Swaziland's pro-democracy campaigners are urging determination in the face of police who used water cannon, tear gas, beatings and arrests to put down demonstrations this week, but protests are dying out.

Labor leaders involved in the protests called off late Wednesday the second of what would have been three consecutive days of demonstrations to call for reforms in sub-Saharan Africa's last absolute monarchy. But other organizers are pushing for more.

In a statement Thursday, the Swaziland Solidarity Network said ending protests would tell Swazi authorities all that is required to stop them "are a few blows to the head."

Police presence was heavy with no signs of demonstrations Thursday on the streets of Manzini, the economic hub where activists have tried to protest.

The Swaziland Solidarity Network said four youth leaders were detained Thursday.
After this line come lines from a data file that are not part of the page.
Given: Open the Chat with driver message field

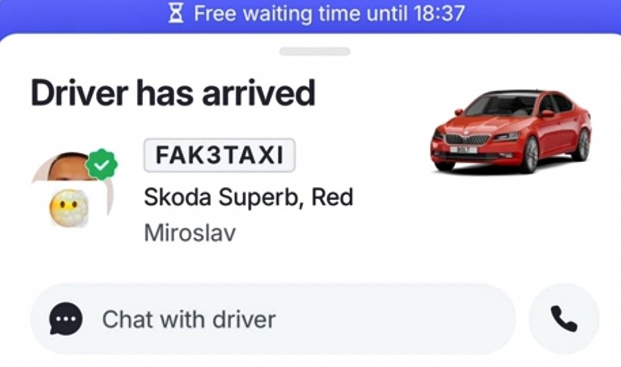Looking at the screenshot, I should pos(273,319).
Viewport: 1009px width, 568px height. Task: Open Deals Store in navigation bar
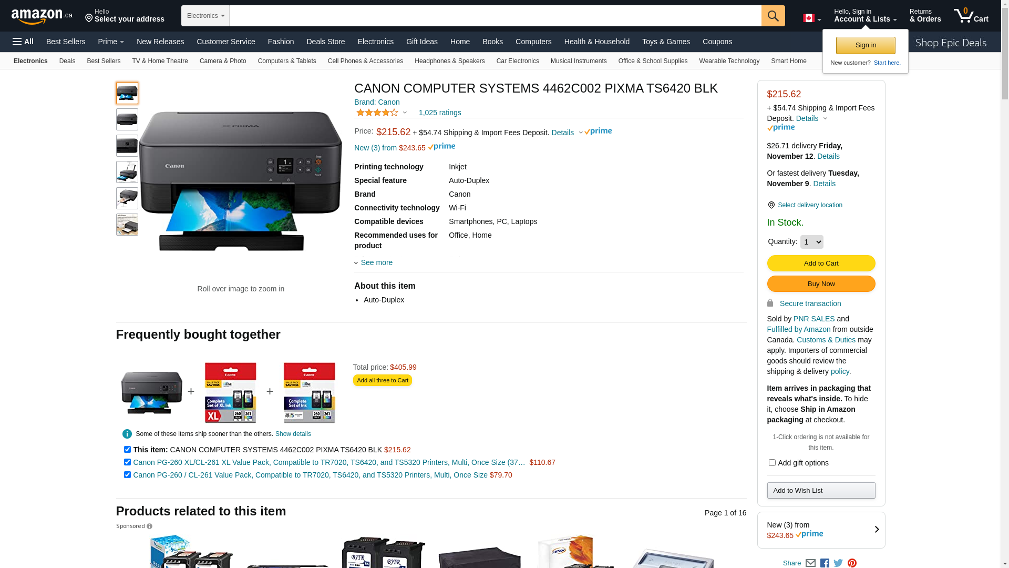325,42
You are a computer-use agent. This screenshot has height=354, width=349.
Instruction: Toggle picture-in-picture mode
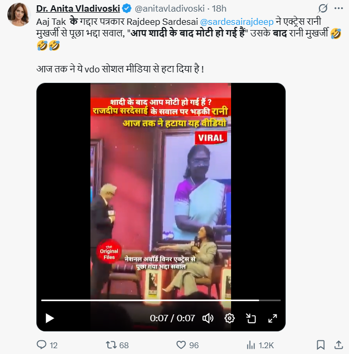tap(251, 318)
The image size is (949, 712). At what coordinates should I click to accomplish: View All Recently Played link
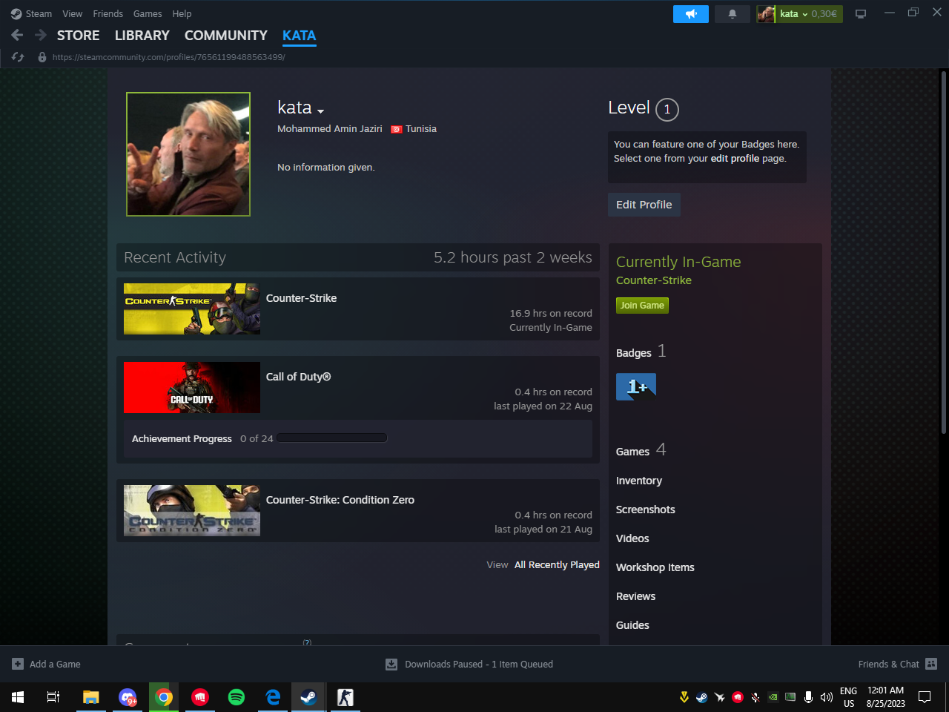coord(556,565)
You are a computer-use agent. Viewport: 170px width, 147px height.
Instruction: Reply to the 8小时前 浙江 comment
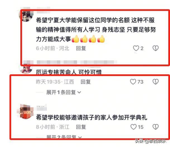[x=81, y=127]
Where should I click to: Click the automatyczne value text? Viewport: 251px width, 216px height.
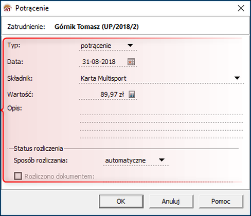pos(126,160)
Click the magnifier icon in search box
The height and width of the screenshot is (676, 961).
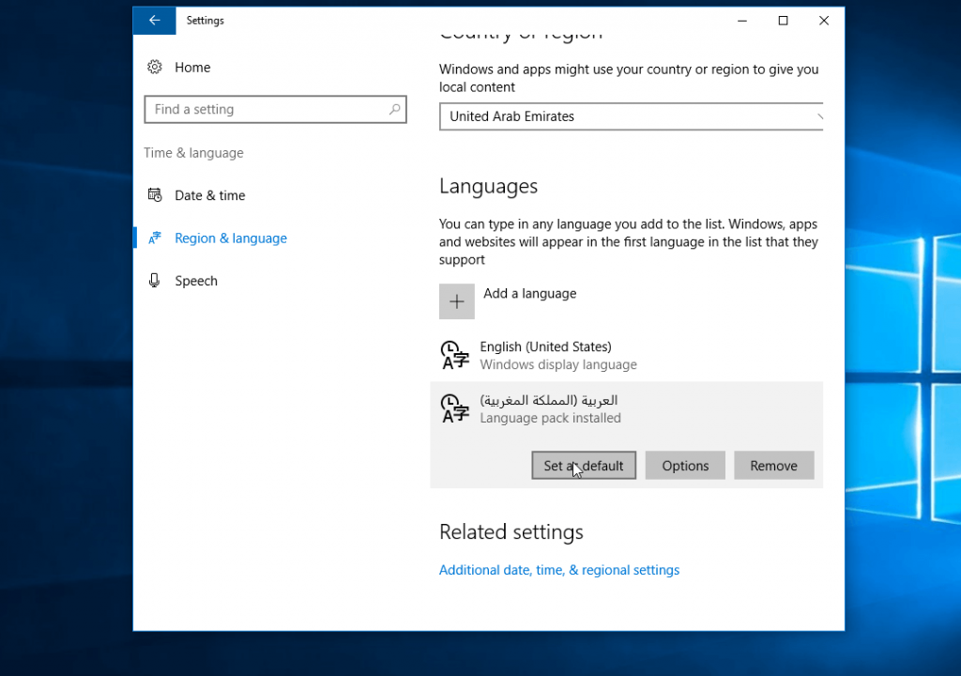tap(395, 110)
A pro-democracy movement in Swaziland, spearheaded by the unions, has gained some ground since the cash-strapped government announced in March its plan to freeze civil service salaries and sell off state-run companies. But besides the government crackdown, reformists have had to contend with reverence for the monarchy among many Swazis. That was reflected in differing goals among protest organizers, with some calling for a new Cabinet to serve the king, and others calling for toppling the monarchy.

Activists have criticized King Mswati III for living lavishly while most Swazis live in poverty, and for repressing human rights and harassing and jailing pro-democracy activists.

The kingdom of about 1 million wedged between South Africa and Mozambique has high rates of unemployment and AIDS.

Mswati has ruled for nearly a quarter century, since the death of his father, King Sobhuza II, who was revered as a benevolent traditional leader. Sobhuza's banning of political parties and quashing of the country's constitution in April, 1973 have never been reversed.